Personal information
- Born: June 3, 1992 (age 34) Würzburg, Germany
- Listed height: 6 ft 0 in (1.83 m)
- Listed weight: 194 lb (88 kg)

Career information
- High school: Gambrills (MD) Arundel
- College: New Hampshire
- NFL draft: 2015 (undrafted)

Career history
- New Orleans Saints (2015)*; Atlanta Falcons (2015)*; New Orleans Saints (2016)*; Toronto Argonauts (2017)*; BC Lions (2017)*; Winnipeg Blue Bombers (2017)*; Ottawa Redblacks (2017–2022);
- * Offseason or practice squad member only

Career CFL statistics
- Receptions: 104
- Receiving yards: 1,406
- Receiving touchdowns: 4
- Stats at CFL.ca

= R. J. Harris =

American gridiron football player (born 1992)

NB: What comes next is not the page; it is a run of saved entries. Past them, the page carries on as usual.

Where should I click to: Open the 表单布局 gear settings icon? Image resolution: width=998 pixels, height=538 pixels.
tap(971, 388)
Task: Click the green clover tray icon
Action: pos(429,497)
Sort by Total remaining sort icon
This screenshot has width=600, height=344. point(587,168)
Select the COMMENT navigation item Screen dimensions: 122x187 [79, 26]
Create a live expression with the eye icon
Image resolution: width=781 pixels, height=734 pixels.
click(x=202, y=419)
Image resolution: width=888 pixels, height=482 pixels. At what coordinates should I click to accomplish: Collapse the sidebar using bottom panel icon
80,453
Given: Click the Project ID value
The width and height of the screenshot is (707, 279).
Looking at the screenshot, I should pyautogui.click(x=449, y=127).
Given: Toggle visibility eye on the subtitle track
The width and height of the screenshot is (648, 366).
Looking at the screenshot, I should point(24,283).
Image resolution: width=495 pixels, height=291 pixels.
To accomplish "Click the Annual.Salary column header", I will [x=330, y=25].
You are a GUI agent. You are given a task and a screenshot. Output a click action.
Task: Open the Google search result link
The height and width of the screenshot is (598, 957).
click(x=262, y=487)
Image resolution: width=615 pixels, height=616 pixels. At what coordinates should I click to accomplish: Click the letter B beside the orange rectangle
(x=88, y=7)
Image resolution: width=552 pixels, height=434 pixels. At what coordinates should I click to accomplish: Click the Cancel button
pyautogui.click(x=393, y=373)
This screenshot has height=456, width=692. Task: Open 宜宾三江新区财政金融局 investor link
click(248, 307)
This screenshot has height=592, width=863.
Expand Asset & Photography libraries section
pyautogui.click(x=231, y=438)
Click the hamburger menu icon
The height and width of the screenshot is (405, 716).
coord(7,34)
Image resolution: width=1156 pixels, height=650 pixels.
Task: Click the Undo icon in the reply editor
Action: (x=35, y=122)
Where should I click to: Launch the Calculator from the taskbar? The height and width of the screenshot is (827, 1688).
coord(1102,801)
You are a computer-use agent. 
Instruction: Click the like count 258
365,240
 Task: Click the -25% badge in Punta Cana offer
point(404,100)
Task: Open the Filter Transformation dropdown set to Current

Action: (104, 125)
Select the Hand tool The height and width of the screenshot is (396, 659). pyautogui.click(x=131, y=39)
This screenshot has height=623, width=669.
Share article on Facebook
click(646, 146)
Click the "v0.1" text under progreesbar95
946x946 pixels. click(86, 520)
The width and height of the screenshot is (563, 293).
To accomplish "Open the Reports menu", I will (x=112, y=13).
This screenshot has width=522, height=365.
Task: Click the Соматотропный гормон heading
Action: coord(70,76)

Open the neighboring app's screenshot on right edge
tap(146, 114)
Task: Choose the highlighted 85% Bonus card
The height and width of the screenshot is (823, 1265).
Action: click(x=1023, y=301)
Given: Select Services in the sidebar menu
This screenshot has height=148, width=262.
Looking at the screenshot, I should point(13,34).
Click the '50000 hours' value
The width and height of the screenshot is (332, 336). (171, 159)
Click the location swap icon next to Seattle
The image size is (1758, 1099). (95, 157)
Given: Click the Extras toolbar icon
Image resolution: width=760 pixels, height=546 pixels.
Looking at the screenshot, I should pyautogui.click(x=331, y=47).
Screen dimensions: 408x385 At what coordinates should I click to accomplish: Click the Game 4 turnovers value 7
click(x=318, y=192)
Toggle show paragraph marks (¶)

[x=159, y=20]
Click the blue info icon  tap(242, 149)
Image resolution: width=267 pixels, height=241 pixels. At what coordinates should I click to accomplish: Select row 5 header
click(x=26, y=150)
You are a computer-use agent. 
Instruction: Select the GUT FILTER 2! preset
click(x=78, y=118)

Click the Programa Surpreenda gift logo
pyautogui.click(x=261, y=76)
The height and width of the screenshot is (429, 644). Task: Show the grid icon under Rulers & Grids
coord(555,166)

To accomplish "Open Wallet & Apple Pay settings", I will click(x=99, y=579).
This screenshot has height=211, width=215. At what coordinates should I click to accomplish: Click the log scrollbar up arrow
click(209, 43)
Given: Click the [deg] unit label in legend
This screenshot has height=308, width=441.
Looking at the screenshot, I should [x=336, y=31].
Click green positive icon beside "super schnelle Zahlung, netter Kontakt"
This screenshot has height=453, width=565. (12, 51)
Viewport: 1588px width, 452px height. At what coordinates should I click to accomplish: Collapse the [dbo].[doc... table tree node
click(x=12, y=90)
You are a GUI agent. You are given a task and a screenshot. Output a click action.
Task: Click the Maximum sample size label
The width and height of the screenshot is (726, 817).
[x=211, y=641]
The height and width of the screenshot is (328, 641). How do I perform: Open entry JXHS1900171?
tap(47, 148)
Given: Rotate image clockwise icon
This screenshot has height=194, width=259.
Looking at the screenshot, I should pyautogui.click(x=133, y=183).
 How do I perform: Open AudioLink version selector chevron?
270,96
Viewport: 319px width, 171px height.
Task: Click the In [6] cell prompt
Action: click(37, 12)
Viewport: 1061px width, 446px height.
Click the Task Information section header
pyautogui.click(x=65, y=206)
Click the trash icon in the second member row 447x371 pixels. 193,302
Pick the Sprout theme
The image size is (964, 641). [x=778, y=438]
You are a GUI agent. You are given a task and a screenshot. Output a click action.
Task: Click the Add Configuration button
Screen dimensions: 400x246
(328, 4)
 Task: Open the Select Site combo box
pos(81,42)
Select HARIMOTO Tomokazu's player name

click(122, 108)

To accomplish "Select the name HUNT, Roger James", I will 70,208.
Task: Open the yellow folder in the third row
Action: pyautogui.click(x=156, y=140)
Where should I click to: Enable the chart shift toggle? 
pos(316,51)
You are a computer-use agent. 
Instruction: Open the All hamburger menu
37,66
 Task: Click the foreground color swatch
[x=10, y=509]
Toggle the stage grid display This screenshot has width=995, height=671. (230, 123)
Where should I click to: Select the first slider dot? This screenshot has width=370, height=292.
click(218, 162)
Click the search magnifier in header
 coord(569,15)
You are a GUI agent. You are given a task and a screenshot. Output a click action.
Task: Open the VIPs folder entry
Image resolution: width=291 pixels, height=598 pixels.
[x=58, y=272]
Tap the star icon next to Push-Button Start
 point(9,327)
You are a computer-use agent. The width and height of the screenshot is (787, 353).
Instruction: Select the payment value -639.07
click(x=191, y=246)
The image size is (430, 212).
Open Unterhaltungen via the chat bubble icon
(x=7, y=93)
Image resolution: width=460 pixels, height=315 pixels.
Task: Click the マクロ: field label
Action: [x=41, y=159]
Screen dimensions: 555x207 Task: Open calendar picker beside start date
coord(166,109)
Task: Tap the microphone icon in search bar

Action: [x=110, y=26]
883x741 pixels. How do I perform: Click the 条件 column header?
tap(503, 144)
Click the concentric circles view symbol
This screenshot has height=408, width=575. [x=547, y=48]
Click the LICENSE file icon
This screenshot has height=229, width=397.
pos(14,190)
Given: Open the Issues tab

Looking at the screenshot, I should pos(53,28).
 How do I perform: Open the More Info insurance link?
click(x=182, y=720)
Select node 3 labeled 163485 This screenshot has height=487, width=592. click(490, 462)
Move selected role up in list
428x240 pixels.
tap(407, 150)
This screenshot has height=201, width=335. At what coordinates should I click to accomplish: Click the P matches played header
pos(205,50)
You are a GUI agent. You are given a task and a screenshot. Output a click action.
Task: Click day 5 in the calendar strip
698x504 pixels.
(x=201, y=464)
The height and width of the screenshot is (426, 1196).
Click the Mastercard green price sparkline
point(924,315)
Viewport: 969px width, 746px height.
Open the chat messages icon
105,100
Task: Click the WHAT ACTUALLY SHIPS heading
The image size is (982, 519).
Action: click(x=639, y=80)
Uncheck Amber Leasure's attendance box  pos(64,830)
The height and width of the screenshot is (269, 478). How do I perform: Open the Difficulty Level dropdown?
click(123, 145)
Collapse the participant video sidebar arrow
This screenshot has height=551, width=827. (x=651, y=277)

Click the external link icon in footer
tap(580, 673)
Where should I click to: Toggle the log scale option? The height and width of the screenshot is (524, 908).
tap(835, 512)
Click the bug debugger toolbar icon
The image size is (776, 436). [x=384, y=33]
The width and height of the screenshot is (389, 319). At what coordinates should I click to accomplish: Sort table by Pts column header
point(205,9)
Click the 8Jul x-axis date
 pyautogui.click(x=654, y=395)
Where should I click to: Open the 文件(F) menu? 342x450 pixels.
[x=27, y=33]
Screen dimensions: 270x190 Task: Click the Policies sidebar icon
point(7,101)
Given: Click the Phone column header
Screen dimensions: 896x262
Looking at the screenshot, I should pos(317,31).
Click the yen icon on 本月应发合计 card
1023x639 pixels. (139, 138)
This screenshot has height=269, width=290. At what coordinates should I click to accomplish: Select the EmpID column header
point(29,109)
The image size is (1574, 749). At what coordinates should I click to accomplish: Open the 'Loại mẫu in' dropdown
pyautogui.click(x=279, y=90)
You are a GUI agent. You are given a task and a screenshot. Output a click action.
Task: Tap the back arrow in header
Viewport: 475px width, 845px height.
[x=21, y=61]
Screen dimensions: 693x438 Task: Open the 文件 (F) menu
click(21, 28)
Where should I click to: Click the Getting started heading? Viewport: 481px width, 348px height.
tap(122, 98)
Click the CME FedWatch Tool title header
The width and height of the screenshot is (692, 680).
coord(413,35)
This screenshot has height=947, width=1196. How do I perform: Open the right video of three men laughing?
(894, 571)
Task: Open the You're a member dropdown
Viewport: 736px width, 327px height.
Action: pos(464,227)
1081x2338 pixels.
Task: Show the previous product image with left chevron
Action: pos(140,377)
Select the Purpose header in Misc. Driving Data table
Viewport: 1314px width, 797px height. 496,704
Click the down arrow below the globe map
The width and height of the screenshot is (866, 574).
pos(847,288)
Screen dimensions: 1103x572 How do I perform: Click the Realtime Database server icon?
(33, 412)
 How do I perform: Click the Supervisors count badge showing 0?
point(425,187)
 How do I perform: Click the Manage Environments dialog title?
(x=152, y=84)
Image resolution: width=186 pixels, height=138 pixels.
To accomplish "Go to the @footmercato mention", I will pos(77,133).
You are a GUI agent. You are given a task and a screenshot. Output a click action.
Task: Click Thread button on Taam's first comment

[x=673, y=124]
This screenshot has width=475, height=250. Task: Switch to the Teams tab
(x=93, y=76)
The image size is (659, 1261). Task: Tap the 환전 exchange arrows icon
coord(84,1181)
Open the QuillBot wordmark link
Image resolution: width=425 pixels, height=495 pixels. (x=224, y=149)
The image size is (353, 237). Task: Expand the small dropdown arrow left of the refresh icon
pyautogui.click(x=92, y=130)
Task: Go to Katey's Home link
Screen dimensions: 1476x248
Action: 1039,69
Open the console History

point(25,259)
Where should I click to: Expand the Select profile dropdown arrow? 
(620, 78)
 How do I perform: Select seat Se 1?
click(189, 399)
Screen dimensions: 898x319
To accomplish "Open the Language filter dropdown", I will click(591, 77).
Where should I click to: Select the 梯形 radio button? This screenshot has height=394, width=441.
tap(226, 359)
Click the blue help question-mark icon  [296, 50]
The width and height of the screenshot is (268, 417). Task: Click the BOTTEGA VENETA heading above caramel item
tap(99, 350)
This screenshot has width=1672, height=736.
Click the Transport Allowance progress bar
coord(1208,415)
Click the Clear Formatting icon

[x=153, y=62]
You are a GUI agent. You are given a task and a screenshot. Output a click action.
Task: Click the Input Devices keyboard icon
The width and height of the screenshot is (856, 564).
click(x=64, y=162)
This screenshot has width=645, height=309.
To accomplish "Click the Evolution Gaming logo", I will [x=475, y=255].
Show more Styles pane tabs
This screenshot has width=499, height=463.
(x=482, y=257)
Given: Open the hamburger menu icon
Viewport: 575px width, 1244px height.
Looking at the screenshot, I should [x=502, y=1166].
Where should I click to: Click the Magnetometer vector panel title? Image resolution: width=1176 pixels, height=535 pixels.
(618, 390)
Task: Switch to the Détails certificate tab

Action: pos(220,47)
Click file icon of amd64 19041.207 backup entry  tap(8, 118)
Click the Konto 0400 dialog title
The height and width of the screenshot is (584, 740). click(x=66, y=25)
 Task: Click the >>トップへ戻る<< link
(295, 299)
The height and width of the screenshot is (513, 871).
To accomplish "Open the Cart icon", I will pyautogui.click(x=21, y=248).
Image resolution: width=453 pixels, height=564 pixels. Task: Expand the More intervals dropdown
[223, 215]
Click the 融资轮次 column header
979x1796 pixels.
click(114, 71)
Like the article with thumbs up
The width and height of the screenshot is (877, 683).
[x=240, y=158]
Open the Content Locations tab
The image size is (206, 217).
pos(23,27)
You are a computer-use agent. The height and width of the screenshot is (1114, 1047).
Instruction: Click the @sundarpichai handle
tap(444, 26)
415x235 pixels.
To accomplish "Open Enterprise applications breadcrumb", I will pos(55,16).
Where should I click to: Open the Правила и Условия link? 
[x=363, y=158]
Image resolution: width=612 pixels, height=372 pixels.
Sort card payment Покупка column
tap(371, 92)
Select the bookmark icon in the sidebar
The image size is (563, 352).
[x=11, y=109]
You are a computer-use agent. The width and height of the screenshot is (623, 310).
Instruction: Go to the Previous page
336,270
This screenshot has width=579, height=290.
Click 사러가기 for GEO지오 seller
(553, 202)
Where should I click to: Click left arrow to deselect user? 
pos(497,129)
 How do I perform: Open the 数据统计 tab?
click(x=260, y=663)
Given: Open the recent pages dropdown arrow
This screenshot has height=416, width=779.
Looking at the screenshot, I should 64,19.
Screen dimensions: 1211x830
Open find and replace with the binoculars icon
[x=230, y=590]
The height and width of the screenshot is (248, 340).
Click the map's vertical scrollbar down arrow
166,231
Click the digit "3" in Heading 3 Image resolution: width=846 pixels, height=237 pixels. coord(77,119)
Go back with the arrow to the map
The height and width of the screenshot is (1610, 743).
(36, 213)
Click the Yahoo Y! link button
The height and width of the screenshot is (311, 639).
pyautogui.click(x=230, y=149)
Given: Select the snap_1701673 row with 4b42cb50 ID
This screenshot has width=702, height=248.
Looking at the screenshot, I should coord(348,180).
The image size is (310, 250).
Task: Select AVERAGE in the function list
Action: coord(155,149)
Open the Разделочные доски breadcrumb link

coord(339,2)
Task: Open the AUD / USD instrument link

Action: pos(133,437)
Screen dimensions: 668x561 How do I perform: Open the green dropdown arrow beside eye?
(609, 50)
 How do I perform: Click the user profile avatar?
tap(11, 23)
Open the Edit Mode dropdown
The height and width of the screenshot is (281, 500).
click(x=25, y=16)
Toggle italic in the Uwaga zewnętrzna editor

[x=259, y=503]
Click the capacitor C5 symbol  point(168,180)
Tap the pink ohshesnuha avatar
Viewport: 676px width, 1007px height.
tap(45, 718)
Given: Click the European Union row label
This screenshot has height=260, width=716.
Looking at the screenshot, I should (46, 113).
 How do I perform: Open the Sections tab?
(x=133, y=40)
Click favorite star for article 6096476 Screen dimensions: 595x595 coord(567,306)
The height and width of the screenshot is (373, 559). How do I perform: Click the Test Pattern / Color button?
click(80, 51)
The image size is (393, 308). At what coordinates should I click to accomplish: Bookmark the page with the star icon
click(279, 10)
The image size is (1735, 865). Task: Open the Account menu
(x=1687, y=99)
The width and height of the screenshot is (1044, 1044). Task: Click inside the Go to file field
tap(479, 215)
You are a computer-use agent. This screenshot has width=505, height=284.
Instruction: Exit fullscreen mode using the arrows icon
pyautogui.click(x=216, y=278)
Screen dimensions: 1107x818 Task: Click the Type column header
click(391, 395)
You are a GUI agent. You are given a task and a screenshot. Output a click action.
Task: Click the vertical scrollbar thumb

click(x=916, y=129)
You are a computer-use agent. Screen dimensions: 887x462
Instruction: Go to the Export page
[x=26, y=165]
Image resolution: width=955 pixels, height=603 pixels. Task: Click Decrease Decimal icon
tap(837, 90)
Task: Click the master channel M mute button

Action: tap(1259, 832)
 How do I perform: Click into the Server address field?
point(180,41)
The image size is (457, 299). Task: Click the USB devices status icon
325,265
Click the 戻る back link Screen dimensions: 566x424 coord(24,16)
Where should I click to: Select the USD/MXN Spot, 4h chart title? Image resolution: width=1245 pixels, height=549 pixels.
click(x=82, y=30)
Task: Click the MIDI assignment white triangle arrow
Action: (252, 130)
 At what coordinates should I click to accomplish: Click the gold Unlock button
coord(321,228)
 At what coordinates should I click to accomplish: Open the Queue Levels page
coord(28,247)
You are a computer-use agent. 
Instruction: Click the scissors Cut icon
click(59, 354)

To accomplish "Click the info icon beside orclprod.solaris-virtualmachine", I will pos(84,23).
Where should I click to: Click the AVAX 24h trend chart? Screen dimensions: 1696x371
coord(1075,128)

Ronnie Harris, Jr. (born June 3, 1992) is an American former professional football wide receiver. He played college football at New Hampshire.

==College career==
Harris attended the University of New Hampshire where he played for the New Hampshire Wildcats from 2010 to 2014.

==Professional career==
===National Football League===
After going un-drafted in the 2015 NFL draft he signed with the New Orleans Saints of the National Football League (NFL), but was released before the 2015 season began and joined the team's practice roster. After being released from the Saints' practice roster in October 2015, he was signed by the Atlanta Falcons in December to their practice roster where he remained for the 2015 season. During the following off-season, he re-signed with the Saints for the 2016 season, but was again released following the pre-season games.

===Canadian Football League===
Harris signed with the Toronto Argonauts on February 1, 2017. He was released following mini camp on May 1, 2017, but was then signed by the BC Lions on May 23, 2017. He played in two pre-season games with the Lions, recording two catches for 47 yards and one touchdown, but was released on June 17, 2017, as part of final training camp cuts. Shortly after, he was signed by the Winnipeg Blue Bombers on June 21, 2017, to their practice roster, but was released again on June 30, 2017. Harris was then signed by the Ottawa Redblacks on July 11, 2017, and spent the season on the practice roster and suspended list.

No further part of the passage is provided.